-- Exercise details --
Your response must consist of the listing below, repeated exactly.

-- Supplied records --
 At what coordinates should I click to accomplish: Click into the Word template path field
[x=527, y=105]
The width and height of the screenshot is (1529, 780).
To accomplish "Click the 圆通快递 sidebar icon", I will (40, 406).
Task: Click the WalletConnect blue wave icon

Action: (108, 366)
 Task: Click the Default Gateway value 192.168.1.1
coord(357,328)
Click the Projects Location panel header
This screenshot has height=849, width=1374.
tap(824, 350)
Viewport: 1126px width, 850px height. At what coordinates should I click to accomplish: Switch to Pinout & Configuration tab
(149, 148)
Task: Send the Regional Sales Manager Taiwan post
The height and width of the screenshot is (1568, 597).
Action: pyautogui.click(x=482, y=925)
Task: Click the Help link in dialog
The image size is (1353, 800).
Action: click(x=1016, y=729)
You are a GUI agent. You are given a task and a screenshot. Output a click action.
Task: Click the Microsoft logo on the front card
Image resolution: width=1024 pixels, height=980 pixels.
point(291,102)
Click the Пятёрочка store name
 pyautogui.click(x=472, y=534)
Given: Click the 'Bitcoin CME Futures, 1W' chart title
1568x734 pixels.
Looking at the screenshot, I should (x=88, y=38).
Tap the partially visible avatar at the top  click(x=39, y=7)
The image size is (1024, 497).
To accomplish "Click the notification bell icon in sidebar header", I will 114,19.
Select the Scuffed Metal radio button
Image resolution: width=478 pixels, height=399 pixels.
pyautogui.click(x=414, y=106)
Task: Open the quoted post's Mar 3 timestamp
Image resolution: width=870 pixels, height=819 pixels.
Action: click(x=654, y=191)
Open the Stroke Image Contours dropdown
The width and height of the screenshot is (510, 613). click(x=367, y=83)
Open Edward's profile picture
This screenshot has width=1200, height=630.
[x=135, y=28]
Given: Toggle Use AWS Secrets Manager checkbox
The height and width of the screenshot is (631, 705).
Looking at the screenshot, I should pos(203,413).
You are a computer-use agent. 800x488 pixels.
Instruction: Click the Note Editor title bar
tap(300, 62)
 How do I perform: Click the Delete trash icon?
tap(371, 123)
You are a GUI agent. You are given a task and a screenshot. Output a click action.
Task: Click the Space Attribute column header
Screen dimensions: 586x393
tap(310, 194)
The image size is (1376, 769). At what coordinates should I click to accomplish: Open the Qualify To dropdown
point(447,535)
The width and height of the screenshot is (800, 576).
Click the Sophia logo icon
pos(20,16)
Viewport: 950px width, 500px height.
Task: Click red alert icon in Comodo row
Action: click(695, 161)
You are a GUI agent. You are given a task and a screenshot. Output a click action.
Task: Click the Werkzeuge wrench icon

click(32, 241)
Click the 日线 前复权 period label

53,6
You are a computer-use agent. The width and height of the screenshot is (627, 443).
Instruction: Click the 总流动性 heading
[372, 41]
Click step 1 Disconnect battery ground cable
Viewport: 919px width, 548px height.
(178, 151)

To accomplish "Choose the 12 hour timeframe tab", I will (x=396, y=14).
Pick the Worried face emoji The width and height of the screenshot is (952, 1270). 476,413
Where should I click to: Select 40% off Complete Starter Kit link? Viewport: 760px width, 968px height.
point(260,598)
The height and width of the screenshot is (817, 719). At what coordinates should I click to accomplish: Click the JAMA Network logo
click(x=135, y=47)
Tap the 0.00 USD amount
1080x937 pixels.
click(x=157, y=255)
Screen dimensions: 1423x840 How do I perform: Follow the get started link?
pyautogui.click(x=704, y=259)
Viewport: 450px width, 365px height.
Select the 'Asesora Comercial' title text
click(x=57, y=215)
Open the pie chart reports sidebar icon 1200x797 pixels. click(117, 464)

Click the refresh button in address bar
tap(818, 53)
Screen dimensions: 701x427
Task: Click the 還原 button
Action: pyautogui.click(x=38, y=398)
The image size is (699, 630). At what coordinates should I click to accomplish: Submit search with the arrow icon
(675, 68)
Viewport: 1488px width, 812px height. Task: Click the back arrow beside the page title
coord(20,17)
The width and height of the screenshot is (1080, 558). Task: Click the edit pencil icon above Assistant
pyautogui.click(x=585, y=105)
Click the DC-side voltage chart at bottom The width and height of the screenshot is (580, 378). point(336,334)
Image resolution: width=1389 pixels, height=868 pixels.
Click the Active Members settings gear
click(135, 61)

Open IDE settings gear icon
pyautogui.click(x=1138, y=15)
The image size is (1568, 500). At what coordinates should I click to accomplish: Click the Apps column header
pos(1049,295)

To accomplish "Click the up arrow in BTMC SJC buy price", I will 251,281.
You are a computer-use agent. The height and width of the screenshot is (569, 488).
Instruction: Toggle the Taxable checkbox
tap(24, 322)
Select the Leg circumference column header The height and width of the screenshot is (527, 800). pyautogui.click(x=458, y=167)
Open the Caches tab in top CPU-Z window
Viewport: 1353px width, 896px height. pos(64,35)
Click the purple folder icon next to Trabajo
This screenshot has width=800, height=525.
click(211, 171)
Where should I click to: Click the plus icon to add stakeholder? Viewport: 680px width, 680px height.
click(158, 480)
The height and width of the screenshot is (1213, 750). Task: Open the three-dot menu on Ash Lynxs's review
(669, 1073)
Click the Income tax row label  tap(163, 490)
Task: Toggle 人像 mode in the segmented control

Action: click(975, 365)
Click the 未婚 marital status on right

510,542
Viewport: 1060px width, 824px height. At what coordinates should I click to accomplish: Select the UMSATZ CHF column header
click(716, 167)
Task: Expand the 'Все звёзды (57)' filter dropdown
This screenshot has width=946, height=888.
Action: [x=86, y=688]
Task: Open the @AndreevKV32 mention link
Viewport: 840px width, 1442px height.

-- Answer area --
 At what coordinates should I click to accomplish: Click into the Word template path field
[x=527, y=105]
The width and height of the screenshot is (1529, 780).
To accomplish "Click the 圆通快递 sidebar icon", I will (40, 406).
Task: Click the WalletConnect blue wave icon

Action: (108, 366)
 Task: Click the Default Gateway value 192.168.1.1
coord(357,328)
Click the Projects Location panel header
This screenshot has height=849, width=1374.
tap(824, 350)
Viewport: 1126px width, 850px height. At what coordinates should I click to accomplish: Switch to Pinout & Configuration tab
(149, 148)
Task: Send the Regional Sales Manager Taiwan post
The height and width of the screenshot is (1568, 597).
Action: pyautogui.click(x=482, y=925)
Task: Click the Help link in dialog
The image size is (1353, 800).
Action: click(x=1016, y=729)
You are a GUI agent. You are given a task and a screenshot. Output a click action.
Task: Click the Microsoft logo on the front card
Image resolution: width=1024 pixels, height=980 pixels.
point(291,102)
Click the Пятёрочка store name
 pyautogui.click(x=472, y=534)
Given: Click the 'Bitcoin CME Futures, 1W' chart title
1568x734 pixels.
Looking at the screenshot, I should (x=88, y=38).
Tap the partially visible avatar at the top  click(x=39, y=7)
The image size is (1024, 497).
To accomplish "Click the notification bell icon in sidebar header", I will 114,19.
Select the Scuffed Metal radio button
Image resolution: width=478 pixels, height=399 pixels.
pyautogui.click(x=414, y=106)
Task: Open the quoted post's Mar 3 timestamp
Image resolution: width=870 pixels, height=819 pixels.
Action: click(x=654, y=191)
Open the Stroke Image Contours dropdown
The width and height of the screenshot is (510, 613). click(x=367, y=83)
Open Edward's profile picture
This screenshot has width=1200, height=630.
[x=135, y=28]
Given: Toggle Use AWS Secrets Manager checkbox
The height and width of the screenshot is (631, 705).
Looking at the screenshot, I should pos(203,413).
You are a computer-use agent. 800x488 pixels.
Instruction: Click the Note Editor title bar
tap(300, 62)
 How do I perform: Click the Delete trash icon?
tap(371, 123)
You are a GUI agent. You are given a task and a screenshot. Output a click action.
Task: Click the Space Attribute column header
Screen dimensions: 586x393
tap(310, 194)
The image size is (1376, 769). At what coordinates should I click to accomplish: Open the Qualify To dropdown
point(447,535)
The width and height of the screenshot is (800, 576).
Click the Sophia logo icon
pos(20,16)
Viewport: 950px width, 500px height.
Task: Click red alert icon in Comodo row
Action: click(695, 161)
You are a GUI agent. You are given a task and a screenshot. Output a click action.
Task: Click the Werkzeuge wrench icon

click(32, 241)
Click the 日线 前复权 period label

53,6
You are a computer-use agent. The width and height of the screenshot is (627, 443).
Instruction: Click the 总流动性 heading
[372, 41]
Click step 1 Disconnect battery ground cable
Viewport: 919px width, 548px height.
(178, 151)

To accomplish "Choose the 12 hour timeframe tab", I will (x=396, y=14).
Pick the Worried face emoji The width and height of the screenshot is (952, 1270). 476,413
Where should I click to: Select 40% off Complete Starter Kit link? Viewport: 760px width, 968px height.
point(260,598)
The height and width of the screenshot is (817, 719). At what coordinates should I click to accomplish: Click the JAMA Network logo
click(x=135, y=47)
Tap the 0.00 USD amount
1080x937 pixels.
click(x=157, y=255)
Screen dimensions: 1423x840 How do I perform: Follow the get started link?
pyautogui.click(x=704, y=259)
Viewport: 450px width, 365px height.
Select the 'Asesora Comercial' title text
click(x=57, y=215)
Open the pie chart reports sidebar icon 1200x797 pixels. click(117, 464)

Click the refresh button in address bar
tap(818, 53)
Screen dimensions: 701x427
Task: Click the 還原 button
Action: pyautogui.click(x=38, y=398)
The image size is (699, 630). At what coordinates should I click to accomplish: Submit search with the arrow icon
(675, 68)
Viewport: 1488px width, 812px height. Task: Click the back arrow beside the page title
coord(20,17)
The width and height of the screenshot is (1080, 558). Task: Click the edit pencil icon above Assistant
pyautogui.click(x=585, y=105)
Click the DC-side voltage chart at bottom The width and height of the screenshot is (580, 378). point(336,334)
Image resolution: width=1389 pixels, height=868 pixels.
Click the Active Members settings gear
click(135, 61)

Open IDE settings gear icon
pyautogui.click(x=1138, y=15)
The image size is (1568, 500). At what coordinates should I click to accomplish: Click the Apps column header
pos(1049,295)

To accomplish "Click the up arrow in BTMC SJC buy price", I will 251,281.
You are a computer-use agent. The height and width of the screenshot is (569, 488).
Instruction: Toggle the Taxable checkbox
tap(24, 322)
Select the Leg circumference column header The height and width of the screenshot is (527, 800). pyautogui.click(x=458, y=167)
Open the Caches tab in top CPU-Z window
Viewport: 1353px width, 896px height. pos(64,35)
Click the purple folder icon next to Trabajo
This screenshot has width=800, height=525.
click(211, 171)
Where should I click to: Click the plus icon to add stakeholder? Viewport: 680px width, 680px height.
click(158, 480)
The height and width of the screenshot is (1213, 750). Task: Open the three-dot menu on Ash Lynxs's review
(669, 1073)
Click the Income tax row label  tap(163, 490)
Task: Toggle 人像 mode in the segmented control

Action: click(975, 365)
Click the 未婚 marital status on right

510,542
Viewport: 1060px width, 824px height. At what coordinates should I click to accomplish: Select the UMSATZ CHF column header
click(716, 167)
Task: Expand the 'Все звёзды (57)' filter dropdown
This screenshot has width=946, height=888.
Action: [x=86, y=688]
Task: Open the @AndreevKV32 mention link
Viewport: 840px width, 1442px height.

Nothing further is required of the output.